## Goal of the exercise
Return each line of the data below that contains the string "envelope".

Data to process Start Marker

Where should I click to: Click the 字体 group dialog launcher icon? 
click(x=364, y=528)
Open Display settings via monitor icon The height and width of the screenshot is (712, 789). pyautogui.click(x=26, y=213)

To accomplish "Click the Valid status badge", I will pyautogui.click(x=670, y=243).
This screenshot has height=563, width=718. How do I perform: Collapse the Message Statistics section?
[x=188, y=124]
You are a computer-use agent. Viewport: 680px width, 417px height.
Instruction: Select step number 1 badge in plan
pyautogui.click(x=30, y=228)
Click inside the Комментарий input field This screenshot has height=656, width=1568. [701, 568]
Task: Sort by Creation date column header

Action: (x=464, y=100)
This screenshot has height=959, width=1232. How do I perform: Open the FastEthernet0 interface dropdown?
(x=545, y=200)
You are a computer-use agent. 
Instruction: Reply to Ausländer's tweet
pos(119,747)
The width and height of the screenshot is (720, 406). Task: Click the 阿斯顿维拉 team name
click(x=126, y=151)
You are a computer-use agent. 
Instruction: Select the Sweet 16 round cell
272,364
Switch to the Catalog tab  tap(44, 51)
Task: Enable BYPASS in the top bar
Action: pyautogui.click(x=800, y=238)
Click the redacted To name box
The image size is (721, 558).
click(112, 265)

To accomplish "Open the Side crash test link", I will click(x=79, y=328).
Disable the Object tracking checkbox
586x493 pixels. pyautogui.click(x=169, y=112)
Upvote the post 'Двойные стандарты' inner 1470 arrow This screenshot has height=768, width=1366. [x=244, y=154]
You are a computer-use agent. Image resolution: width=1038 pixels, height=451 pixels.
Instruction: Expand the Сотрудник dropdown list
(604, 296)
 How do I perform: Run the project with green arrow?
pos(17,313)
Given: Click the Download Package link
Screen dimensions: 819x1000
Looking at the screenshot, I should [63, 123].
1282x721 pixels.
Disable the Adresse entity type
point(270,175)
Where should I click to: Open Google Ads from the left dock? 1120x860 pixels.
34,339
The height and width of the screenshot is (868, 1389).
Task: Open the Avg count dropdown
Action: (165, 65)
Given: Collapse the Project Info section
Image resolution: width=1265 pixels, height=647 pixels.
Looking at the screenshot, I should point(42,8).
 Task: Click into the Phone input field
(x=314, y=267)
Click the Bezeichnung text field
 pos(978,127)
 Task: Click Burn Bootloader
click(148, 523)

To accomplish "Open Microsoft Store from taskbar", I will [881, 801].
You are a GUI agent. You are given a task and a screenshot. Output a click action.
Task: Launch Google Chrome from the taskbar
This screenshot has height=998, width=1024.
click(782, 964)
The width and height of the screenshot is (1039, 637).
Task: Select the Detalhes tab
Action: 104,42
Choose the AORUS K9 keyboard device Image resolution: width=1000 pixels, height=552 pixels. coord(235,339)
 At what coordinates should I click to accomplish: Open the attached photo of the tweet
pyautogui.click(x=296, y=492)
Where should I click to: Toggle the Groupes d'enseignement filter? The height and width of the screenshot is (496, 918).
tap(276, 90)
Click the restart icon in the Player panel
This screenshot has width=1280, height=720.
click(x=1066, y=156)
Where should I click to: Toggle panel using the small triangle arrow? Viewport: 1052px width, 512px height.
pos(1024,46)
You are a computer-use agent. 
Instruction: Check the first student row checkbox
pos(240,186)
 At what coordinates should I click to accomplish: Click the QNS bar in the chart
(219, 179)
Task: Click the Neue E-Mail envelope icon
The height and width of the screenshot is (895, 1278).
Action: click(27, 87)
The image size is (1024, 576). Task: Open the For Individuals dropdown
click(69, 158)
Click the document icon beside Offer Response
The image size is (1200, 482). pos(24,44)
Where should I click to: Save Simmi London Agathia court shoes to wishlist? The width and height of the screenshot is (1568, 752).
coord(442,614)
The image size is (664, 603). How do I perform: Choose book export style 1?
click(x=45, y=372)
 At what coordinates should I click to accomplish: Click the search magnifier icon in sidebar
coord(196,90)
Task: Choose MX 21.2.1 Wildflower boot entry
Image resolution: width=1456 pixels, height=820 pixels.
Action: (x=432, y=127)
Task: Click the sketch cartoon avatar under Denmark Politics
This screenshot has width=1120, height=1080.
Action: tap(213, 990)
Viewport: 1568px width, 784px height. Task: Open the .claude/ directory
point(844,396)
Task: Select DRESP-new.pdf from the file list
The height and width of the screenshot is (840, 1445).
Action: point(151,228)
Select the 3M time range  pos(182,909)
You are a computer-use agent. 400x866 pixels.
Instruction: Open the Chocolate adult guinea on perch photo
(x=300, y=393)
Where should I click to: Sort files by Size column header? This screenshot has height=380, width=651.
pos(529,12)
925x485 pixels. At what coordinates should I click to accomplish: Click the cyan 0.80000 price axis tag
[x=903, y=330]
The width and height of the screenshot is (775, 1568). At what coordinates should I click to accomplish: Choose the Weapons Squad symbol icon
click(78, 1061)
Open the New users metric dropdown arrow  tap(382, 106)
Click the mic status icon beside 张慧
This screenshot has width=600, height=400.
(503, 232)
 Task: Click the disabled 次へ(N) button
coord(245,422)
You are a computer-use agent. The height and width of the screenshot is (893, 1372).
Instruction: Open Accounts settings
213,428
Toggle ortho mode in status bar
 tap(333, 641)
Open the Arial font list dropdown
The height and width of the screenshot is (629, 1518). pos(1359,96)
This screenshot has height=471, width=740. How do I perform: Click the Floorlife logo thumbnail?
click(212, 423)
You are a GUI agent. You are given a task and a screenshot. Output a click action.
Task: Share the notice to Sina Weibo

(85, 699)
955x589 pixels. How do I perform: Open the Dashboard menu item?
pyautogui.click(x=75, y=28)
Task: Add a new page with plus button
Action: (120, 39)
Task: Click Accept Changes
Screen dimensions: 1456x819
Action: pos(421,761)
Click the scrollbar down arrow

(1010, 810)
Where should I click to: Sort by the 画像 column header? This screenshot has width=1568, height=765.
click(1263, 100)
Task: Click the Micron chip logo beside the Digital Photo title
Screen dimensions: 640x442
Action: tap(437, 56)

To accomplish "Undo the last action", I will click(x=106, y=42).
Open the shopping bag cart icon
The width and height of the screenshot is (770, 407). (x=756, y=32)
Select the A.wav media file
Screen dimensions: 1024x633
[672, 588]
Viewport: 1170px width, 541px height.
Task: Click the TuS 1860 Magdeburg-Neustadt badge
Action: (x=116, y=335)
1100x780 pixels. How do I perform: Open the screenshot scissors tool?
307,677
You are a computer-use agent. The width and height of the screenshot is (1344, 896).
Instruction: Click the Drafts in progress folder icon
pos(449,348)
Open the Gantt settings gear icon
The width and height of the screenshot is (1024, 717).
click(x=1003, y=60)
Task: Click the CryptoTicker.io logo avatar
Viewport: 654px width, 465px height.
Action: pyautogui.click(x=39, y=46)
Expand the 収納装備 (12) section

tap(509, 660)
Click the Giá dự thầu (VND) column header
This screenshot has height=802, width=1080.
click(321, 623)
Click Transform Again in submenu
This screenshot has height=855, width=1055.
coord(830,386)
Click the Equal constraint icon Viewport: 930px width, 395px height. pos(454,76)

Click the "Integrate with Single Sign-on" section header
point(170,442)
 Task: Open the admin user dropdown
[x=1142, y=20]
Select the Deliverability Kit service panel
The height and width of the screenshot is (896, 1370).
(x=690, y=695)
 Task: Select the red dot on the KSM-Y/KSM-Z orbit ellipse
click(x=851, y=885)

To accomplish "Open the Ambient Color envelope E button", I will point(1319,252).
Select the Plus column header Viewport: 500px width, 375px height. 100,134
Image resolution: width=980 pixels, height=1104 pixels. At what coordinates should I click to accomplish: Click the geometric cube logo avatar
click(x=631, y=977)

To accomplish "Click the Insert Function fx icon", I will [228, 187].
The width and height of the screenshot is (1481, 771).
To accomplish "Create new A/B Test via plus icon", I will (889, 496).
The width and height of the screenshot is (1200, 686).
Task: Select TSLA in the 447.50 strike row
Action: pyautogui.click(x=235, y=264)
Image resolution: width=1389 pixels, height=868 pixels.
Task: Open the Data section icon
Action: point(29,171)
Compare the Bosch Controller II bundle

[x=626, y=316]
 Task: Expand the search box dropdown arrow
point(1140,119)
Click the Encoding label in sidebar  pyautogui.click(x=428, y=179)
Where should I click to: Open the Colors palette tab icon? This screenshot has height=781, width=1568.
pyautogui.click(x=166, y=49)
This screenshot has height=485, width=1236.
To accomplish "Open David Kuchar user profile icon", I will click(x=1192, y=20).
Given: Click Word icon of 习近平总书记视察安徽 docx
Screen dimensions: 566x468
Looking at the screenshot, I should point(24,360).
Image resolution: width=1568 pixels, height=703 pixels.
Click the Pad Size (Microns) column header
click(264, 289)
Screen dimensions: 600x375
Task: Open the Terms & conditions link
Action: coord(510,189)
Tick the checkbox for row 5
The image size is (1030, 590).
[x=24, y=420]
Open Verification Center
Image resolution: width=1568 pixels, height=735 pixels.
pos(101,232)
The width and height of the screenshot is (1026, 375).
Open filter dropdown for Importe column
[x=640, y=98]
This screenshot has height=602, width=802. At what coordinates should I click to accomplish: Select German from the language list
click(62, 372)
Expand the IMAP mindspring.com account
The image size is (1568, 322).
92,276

Data to process End Marker

## Response to this task
Task: Click the Neue E-Mail envelope icon
To accomplish "Open the Ambient Color envelope E button", I will point(1319,252).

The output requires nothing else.